AIM OF THE EXERCISE: List every line below that contains the word "left".

LISTED RECORDS:

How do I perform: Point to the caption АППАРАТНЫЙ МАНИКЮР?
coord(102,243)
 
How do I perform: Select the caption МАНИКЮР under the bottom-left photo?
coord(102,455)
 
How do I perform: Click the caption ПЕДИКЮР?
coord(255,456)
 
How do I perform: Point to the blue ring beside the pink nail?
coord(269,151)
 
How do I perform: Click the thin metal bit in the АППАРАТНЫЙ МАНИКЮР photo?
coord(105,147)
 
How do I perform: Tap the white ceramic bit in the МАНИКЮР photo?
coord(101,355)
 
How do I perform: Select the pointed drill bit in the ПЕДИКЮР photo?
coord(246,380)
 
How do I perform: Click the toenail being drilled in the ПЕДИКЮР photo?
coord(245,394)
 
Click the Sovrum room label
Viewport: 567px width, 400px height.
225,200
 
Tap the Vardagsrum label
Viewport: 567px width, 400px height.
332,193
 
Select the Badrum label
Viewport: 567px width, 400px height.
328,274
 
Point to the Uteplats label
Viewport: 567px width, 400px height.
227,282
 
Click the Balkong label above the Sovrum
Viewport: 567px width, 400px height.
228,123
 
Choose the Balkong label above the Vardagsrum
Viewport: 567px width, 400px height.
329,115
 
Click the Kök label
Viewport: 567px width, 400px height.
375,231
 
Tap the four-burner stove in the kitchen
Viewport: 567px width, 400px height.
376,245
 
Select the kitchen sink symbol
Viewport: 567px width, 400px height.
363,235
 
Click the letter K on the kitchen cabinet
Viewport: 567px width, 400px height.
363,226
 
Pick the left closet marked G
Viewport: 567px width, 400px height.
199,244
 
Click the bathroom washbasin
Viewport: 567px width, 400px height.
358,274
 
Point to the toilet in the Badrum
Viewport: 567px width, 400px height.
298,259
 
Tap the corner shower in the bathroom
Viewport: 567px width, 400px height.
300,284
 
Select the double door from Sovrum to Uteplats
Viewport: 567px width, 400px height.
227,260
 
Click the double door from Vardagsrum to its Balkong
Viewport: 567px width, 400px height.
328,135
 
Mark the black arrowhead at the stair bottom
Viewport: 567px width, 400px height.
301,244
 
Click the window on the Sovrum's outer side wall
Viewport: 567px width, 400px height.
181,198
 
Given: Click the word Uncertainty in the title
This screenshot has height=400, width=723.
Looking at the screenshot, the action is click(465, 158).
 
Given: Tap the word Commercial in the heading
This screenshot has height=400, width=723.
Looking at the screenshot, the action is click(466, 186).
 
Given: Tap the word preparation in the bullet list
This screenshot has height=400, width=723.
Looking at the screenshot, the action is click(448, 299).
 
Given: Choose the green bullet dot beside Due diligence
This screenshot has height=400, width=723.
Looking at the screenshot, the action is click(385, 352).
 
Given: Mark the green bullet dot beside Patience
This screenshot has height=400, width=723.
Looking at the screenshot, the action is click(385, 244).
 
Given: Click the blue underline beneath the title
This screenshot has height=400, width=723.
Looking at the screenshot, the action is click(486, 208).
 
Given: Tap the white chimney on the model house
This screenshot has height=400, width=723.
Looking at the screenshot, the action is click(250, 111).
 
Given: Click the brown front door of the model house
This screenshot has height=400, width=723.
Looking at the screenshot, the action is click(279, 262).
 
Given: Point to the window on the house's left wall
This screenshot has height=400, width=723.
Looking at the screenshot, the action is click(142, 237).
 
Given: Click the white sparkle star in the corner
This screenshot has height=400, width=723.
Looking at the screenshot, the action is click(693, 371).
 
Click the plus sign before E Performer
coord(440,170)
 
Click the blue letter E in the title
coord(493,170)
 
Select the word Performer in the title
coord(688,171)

CORRECT OUTPUT:
How do I perform: Select the caption МАНИКЮР under the bottom-left photo?
Pick the left closet marked G
Given: Point to the window on the house's left wall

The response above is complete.